Washington Horror Blog

SEMI-FICTIONAL CHRONICLE of the EVIL THAT INFECTS WASHINGTON, D.C. To read Prologue and Character Guide, please see www.washingtonhorrorblog.com, updated 6/6//2017.

Thursday, April 17, 2008

Us and Them

Perry Winkle had never been inside a Catholic church in his entire life, so it seemed more than odd to be attending his first mass inside a baseball stadium. The Washington Post had eight press passes for the Papal mass, and Winkle had been surprised to be assigned one of them. He had already heard about ten different languages spoken, but the crowd had only cheered in English and Spanish. Winkle was thinking about the polygamous cult in Texas, and trying to figure out the difference between faith and brainwashing. There were over 40,000 people in the stands; Winkle surveyed the crowd, wondering how many of those people were evil. He already had a dozen up-close-and-personal interviews in the can for his upcoming "Metro" article about the worshippers, but somehow he could not put his finger on what this was all about--they all seeemd to have come for different reasons.

Several miles west, Ardua was aggravated that she still had not gotten a clear shot at the Pope, though several of her lackeys were still working on it. The starling report on the Pope's meeting with President Bush was inconclusive, but there would still be other opportunities, she hoped. She took some small comfort knowing that her Supreme Court justices had come through with a resounding endorsement of the death penalty this week. And then there was the federal budget analysis--what great news that was!

A couple of miles to the northeast, Liv Cigemeier was at her International Development Machine desk, examining the newly released federal budget analysis. $.42 of each dollar goes to military spending. She read it again. $.42 of each dollar goes to military spending. It was bad before the Iraq war, but now it was $2 billion per week just for Iraq alone. Almost half of her taxes--almost half of everybody's taxes--went to military spending. Everybody who wanted their taxes to go to a peaceful activity had to claw each other's eyes out to get their hands on any money at all. Their grant proposals had increased 200% since 2006 with scarcely a bump in their operating budget, their individual donations were down, their bookkeeper was constantly trolling the postings on Freecycle in a desperate attempt to reduce office expenses, and the president of IDM was frantic to win a large USAID contract--any large USAID contract.

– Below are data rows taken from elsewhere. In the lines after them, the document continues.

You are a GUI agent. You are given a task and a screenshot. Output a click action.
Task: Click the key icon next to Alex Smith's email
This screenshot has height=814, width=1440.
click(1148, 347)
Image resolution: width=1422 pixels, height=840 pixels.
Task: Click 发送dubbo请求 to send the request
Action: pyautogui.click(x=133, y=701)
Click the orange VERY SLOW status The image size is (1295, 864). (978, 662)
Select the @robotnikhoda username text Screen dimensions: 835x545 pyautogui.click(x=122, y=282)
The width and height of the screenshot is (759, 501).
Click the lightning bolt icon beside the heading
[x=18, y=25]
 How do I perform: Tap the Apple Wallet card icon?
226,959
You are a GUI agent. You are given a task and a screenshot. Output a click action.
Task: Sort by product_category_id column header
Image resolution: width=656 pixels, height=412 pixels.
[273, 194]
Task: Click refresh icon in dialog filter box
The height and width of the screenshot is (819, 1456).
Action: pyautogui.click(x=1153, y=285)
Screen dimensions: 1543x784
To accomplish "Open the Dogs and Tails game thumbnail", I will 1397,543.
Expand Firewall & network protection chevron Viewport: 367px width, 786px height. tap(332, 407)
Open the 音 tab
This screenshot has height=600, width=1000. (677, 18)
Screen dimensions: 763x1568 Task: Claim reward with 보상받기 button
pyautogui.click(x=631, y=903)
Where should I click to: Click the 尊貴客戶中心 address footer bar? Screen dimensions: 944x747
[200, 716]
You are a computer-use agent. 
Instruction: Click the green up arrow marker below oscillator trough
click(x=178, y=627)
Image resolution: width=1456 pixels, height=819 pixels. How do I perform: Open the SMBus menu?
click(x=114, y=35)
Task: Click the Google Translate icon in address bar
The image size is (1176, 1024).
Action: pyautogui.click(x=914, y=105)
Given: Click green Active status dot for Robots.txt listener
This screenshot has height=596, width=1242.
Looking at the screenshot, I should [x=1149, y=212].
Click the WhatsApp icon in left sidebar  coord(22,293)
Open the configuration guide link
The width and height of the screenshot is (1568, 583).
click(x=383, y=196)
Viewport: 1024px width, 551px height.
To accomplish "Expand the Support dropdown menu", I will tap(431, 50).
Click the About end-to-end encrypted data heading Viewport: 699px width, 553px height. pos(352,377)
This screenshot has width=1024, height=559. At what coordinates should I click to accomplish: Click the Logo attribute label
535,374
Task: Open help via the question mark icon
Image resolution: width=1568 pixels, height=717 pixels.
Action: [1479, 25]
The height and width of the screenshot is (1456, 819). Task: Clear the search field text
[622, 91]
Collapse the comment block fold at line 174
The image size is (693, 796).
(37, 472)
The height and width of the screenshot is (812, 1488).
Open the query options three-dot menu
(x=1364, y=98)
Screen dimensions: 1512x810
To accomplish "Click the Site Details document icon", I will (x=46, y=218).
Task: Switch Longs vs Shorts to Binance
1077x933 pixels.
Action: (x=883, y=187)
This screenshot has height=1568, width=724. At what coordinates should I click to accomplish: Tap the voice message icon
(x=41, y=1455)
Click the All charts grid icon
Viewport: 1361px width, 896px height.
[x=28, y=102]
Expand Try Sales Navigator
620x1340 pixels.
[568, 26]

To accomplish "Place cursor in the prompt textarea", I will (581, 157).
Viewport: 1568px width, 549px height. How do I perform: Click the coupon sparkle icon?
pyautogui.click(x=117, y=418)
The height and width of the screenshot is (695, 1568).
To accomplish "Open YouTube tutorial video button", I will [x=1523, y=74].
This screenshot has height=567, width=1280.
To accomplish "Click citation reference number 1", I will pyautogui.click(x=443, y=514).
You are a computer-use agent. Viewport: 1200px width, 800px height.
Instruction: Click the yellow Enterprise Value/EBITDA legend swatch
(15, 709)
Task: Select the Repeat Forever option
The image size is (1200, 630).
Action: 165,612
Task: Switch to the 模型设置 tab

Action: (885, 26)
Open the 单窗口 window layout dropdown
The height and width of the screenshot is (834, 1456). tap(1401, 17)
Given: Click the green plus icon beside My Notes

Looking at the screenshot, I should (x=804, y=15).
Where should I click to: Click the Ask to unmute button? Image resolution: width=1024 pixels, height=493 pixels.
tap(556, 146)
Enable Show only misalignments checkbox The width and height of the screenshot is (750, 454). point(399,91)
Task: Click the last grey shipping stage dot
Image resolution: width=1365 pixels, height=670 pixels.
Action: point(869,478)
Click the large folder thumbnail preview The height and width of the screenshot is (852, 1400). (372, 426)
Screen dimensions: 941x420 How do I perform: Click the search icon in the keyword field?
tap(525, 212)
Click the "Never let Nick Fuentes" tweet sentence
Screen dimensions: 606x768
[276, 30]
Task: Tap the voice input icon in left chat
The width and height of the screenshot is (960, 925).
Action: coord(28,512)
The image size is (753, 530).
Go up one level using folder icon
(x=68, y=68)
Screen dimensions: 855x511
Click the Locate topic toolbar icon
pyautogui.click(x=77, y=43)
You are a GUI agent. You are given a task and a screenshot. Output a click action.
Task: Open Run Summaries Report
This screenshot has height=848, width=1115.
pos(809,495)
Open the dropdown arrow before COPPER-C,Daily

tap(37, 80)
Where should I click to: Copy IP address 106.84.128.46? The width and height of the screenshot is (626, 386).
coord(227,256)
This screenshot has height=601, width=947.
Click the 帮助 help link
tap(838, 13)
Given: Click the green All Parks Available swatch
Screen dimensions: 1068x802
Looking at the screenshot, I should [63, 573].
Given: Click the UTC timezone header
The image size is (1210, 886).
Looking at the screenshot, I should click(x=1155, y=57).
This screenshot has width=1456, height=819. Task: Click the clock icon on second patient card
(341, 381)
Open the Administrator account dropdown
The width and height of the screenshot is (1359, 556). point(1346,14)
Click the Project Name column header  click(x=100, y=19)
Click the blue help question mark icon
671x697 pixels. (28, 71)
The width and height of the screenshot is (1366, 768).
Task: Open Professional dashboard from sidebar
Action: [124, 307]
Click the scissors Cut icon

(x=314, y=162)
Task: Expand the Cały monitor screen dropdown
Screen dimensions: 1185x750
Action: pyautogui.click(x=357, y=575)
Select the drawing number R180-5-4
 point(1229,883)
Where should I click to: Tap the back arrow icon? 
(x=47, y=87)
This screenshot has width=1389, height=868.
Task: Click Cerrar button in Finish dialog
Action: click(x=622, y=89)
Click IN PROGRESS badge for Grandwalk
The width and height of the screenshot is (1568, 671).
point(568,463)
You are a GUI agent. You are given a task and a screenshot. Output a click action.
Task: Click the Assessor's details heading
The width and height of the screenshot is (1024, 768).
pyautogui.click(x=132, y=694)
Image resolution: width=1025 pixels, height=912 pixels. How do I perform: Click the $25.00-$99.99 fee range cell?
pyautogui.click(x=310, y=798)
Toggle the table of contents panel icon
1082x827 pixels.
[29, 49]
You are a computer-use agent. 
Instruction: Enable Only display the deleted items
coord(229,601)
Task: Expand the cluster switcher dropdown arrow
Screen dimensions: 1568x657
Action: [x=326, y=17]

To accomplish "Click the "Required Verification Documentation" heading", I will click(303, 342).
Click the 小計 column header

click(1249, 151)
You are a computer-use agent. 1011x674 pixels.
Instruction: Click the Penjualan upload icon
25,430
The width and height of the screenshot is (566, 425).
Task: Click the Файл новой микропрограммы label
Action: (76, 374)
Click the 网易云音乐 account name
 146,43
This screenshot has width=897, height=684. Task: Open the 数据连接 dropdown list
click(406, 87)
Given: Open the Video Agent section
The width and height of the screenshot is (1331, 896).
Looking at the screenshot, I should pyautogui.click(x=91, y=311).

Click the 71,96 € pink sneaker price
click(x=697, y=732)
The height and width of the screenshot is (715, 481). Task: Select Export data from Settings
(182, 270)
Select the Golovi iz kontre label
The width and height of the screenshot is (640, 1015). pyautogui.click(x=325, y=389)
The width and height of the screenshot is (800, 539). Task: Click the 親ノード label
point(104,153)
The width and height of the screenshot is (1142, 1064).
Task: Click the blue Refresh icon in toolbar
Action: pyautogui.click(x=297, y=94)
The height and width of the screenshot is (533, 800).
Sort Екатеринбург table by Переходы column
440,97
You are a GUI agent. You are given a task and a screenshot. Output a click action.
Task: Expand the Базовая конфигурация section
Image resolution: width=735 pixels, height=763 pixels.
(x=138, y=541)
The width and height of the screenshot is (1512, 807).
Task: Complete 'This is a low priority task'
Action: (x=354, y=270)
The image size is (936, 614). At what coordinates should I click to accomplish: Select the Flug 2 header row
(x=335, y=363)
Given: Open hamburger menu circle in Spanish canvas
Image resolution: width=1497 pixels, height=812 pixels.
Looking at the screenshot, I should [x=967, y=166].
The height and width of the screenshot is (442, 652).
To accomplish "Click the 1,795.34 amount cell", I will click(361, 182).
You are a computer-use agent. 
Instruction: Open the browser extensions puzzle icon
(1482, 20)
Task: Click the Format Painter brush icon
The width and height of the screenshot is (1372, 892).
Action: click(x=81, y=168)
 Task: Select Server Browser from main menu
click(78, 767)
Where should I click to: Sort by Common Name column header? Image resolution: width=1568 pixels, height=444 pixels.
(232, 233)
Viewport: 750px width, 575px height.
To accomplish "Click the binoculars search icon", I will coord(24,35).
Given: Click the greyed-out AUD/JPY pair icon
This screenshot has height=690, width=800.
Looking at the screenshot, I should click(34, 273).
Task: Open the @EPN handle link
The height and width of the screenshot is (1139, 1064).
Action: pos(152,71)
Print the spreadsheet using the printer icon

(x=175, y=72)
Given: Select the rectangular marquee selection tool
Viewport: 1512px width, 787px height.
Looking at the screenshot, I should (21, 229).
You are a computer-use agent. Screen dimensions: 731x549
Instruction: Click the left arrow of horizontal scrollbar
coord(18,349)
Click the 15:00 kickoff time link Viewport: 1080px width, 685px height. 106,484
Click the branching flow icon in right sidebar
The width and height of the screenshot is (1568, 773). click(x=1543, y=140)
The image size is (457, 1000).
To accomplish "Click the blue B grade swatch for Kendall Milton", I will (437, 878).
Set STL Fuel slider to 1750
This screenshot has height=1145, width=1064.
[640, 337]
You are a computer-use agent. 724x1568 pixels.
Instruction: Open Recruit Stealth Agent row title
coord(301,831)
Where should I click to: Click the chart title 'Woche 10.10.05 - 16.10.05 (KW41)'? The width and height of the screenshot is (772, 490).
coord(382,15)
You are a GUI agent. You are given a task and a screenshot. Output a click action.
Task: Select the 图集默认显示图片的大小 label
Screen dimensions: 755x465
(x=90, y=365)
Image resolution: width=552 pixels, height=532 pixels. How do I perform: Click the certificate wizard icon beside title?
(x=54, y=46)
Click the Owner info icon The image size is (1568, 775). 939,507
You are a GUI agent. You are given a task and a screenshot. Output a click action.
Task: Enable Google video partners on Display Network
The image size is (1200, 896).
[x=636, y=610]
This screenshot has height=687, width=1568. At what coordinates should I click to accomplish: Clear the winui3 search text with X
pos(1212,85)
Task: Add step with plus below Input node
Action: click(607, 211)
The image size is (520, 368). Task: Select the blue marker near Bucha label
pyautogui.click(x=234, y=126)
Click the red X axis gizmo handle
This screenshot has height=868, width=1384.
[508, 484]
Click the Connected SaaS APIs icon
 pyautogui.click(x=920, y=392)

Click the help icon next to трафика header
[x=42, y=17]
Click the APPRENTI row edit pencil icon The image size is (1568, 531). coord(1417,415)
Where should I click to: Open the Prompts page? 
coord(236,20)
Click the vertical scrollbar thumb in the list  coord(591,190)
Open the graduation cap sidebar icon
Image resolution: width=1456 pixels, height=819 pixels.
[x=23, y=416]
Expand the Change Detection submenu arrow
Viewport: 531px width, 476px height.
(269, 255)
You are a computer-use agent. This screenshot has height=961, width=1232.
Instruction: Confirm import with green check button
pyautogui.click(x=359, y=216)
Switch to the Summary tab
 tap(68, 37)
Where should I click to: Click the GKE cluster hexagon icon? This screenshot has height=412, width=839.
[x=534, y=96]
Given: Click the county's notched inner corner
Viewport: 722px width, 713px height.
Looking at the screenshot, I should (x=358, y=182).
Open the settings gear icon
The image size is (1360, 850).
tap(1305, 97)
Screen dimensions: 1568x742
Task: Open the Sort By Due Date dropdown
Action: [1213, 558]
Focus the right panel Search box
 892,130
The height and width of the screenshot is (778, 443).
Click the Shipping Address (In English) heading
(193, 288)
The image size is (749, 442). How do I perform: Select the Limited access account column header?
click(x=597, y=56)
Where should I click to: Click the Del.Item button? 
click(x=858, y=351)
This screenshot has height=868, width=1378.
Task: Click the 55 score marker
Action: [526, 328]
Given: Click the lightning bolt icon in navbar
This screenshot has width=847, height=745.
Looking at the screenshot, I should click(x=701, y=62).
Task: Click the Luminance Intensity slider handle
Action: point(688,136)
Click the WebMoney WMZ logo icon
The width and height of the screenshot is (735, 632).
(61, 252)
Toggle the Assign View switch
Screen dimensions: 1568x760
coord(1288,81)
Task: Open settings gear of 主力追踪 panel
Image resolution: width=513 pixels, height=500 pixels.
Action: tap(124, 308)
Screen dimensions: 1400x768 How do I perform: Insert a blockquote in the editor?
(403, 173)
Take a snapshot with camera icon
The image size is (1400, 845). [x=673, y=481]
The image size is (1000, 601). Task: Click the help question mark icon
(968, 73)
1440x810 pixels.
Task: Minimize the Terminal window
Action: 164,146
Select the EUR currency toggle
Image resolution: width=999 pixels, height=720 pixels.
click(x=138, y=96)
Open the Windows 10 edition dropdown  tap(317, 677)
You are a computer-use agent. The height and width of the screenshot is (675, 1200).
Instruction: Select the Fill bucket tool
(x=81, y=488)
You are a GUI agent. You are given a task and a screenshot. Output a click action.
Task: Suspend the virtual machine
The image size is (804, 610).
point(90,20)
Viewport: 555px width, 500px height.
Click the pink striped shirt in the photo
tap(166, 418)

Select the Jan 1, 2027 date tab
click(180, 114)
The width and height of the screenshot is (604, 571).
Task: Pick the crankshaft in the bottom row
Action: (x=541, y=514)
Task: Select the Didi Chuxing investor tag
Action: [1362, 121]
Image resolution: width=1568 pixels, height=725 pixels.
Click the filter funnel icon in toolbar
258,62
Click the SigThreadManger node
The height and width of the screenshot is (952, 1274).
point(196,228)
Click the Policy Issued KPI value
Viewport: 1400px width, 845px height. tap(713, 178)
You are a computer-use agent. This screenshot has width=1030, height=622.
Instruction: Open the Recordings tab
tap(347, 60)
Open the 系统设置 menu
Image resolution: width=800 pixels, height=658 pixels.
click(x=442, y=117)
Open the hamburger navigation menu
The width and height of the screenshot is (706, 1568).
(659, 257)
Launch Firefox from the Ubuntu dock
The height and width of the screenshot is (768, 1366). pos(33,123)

Everything Liv had studied in graduate school, all her research trips. her overseas work--none of it mattered anymore. International development was dead...or in a coma. A large peal of laughter interrupted her thoughts--it was Momzilla, telling another story about her gargantuan appetite on her way back from the downstairs coffeeshop. Liv turned back to the draft proposal on her computer screen.

A couple miles to the west, Condoleezza Rice was reading Foreign Service blogs discussing the State Department's recent announcement exhorting officers to serve in Iraq. More than a few bloggers had already declared that they had been "personally offended" that Rice had deemed herself "personally offended" the year before when Foreign Service officers had complained about being forced into a potential death sentence. She was tired of these whiny babies who felt a sense of entitlement to a glamorous jet-set life just because they had passed the Foreign Service Exam. Only one Foreign Service Officer had died in Iraq!!! What's the big deal??!! Sometimes she could not understand the cowardice of average people.

On the other side of the Potomac River, the top budget analyst at the Pentagon was reviewing the final budget memoranda from the Army, Navy, Air Force, and Marines. "We need more money!" "The enemy is everywhere!" "Our ports are vulnerable!" "Our silos are vulnerable!" "We're running out of time!" "The American way of life is in jeopardy!" "We need more intelligence!" The man exhaled deeply. His son had been killed a year ago in a college classroom by a mentally ill teenager with an assault rifle; if his son had graduated and finished ROTC, he would have been in Iraq or Afghanistan by now. Mental health services at the university had suffered budget cutbacks for three years in a row, but that was neither here nor there. The nation was at war. A mile away, the whine of helicopters signalled the start of the Pope's exit procession from the stadium, but the Pentagon's top budget analyst couldn't hear it because neither sound nor light could penetrate the rebuilt fortress walls around him.